2.2鑒別診斷 ①眼性斜頸:眼性斜頸患兒的胸鎖乳突肌檢查正常,而眼肌麻痹,眼科檢查可排除。②先天性椎體缺陷:包括先天性脊椎側彎及孤立的椎體缺陷,如半椎體,楔形椎體,需行B超和IVU檢查以排除。③產傷骨折:X線片示骨折線或骨痂。④頸椎結核:X線片見椎骨破壞、椎前腫脹。⑤急性斜頸(冷風侵襲、感染、創傷所致),此類斜頸平時頭頸不斜,突然起病,患側頸部肌肉保護性緊張,或有觸痛,無包塊。⑥痙攣性斜頸:此為中樞異常放電導致頸部肌群陣發性不自主收縮所致,肌電圖檢查為完全干擾波或不完全干擾波。⑦頸部淋巴腺炎:多發于較大兒童,局部有壓痛、發熱,可鑒別。
3 CMT的治療
3.1保守治療
3.1.1康復理療 ①物理療法:電療改善微循環,加速致炎物質排除;同時超聲的發熱作用可軟化瘢痕和消散粘連。
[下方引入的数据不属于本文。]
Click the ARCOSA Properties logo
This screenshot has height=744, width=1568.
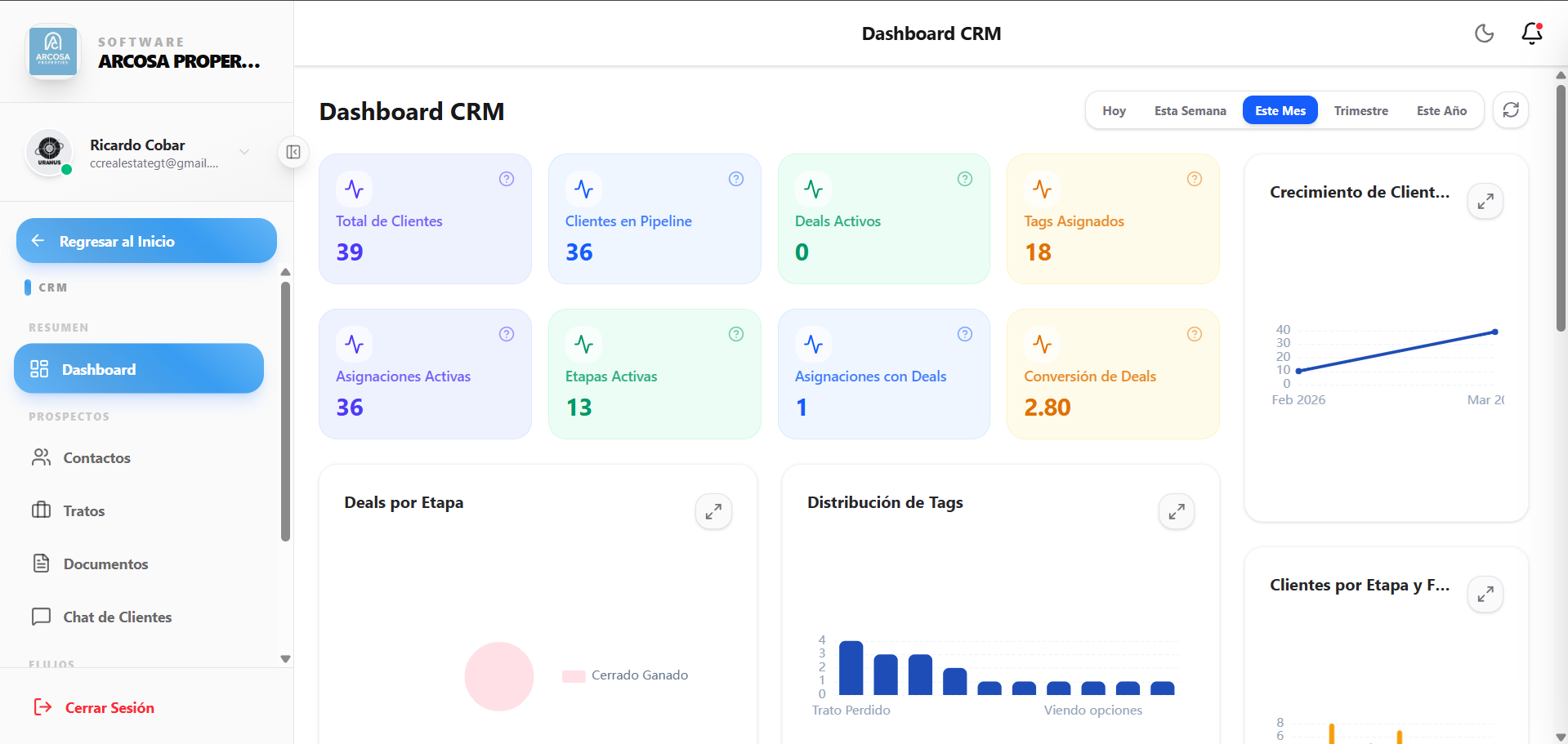[53, 51]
②紅外線照射:熱作用可緩解肌肉痙攣,鎮痛和消炎等。③傳導熱療法熱敷時,以手感溫度不高,不燙傷為宜。④藥物局部注射:局部注射醋酸氫化潑尼松以抑制炎癥細胞浸潤,防止粘連及癱痕形成。
3.1.2推拿 據孫安達[2]報道,相對傳統的推拿手法,優化的推拿手法點摩法、按揉推法、彈撥法、提捏拿法、牽拉法更有利于肌性斜頸的康復。其中彈撥法可牽拉痙攣肌肉,緩解緊張,松解粘連。廣西名老中醫韋貴康[3]教授獨創的整脊調骨手法,配合頸肩部功能鍛煉,重建頸肩部內外力學平衡,對治療小兒先天性斜頸顯著有效。
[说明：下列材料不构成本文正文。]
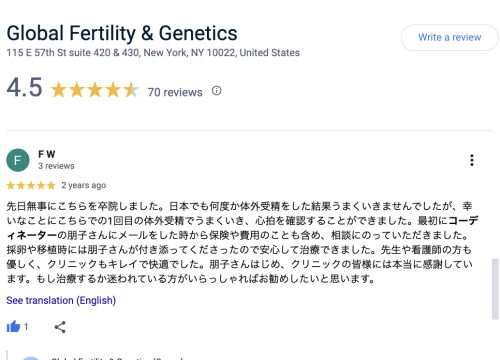
Task: Click the 4.5 rating number
Action: coord(24,87)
3.1.3牽伸手法 患兒仰臥在治療床,充分暴露患側頸肩部,家長雙手輔助固定患兒肩部,治療師坐于患兒頭端。手法一:在患側頸部涂抹按摩油,按摩及彈撥包塊3 min。手法二:將患兒頭部平扳至健側,稍作停留以充分牽拉患側,重復15次。手法三:在手法二基礎上,將患兒顏面充分轉向患側,亦重復15次。手法四:托住患兒后枕部,將患兒頭部抬起,使之向健側前側方前屈,預防患側頸后肌群繼發性攣縮,重復10次。此牽伸治療要求1次/d,5次/w。
3.1.4家庭康復訓練 ①用玩具、鈴鐺引患兒向左右轉動,活動度盡可能大,訓練患兒向患側上后方抬頭;②俯臥位抬頭訓練,有助于牽拉胸鎖乳突肌并支撐頸部。③糾正睡姿,盡量使患兒頭呈中立位或是頭屈曲向健側。④糾正抱姿,直抱時將患兒軀干向患側稍傾斜,頭立正反射可使患兒頭部主動用力向健側屈曲。⑤家屬學習牽伸手法,積極進行家庭康復治療。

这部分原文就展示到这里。